The Eastern Corridor Monitoring Team of the Ghana Revenue Authority has impounded 11, 200 full pieces of imitation wax prints concealed in an assorted merchandise in a 40-footer container.
Out of the 11,200 prints valued at 1.3 million cedis, the importer declared only 98 full pieces and paid a duty of 24,000 cedis on them and the assorted goods.
Briefing the media at Dabala, the officer in charge of the Eastern Corridor Monitoring Team, Senior Revenue Officer Dari Abdallah, said the concealed wax prints were discovered after the officers at the Dabala checkpoint insisted on a thorough check of the goods in the truck.
He said due to the level of sophistication of the smugglers and the various routes they had been using, the Customs officials relied on informants to get the job done.
“Normally they bring the goods in smaller quantities.
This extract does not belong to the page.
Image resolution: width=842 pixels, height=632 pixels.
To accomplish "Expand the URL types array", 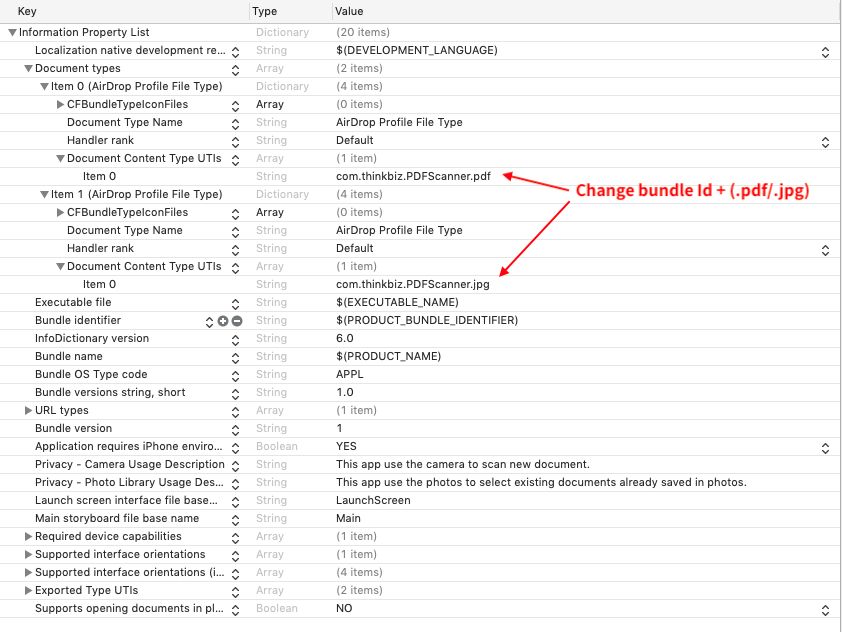I will click(28, 410).
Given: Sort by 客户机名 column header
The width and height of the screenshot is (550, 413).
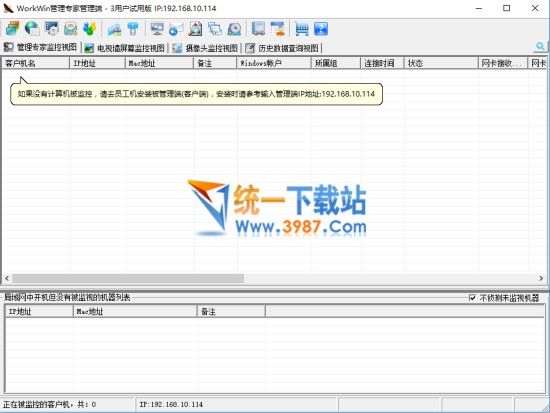Looking at the screenshot, I should coord(36,63).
Now they have loading points and used different routes, especially the Volta River,” he said.
Mr Abdallah said while the monitoring team taskforce was unloading the goods from the truck for proper examination, the owner of the goods confessed that it was wax prints concealed under the goods.
He said after the discovery the owner of the goods wanted to pay the penalty on them, but offered a lower rate than the 100 per cent Customs demanded.
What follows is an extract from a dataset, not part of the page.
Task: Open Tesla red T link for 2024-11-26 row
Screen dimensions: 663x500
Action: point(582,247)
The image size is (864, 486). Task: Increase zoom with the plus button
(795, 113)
The owner then decided to petition the commissioner, but a decision had been made to move the goods to Accra because of the serious nature of the infractions, he said.
Emmanuel Parker, Second in Command Aflao Collection, described as a huge challenge the influx of smuggled goods due to the vast and porous borders.
He said the Customs Officials were having a hard time at the borders trying to combat these smuggling activities.
“We are aware, they come in with small pieces and pay. But anytime we do an arrest, we realise that they would have gone to load more,” he said.
” We need logistics. We need men to come back because the borders are vast and they are porous. And when we close one side, another portion is open. And before we get to know, there would have been a lot of goods coming through,” he added.
The Ghana Revenue Authority (GRA) had earlier announced that effective October this year no textile can enter the country’s markets without an excise tax stamp embossed on it.
The decision to affix tax stamps to all imported or locally produced textiles would protect the ailing textile industry from imminent collapse.
Meanwhile, the Team has also seized 6,000 pieces of mobile phones concealed in assorted merchandise.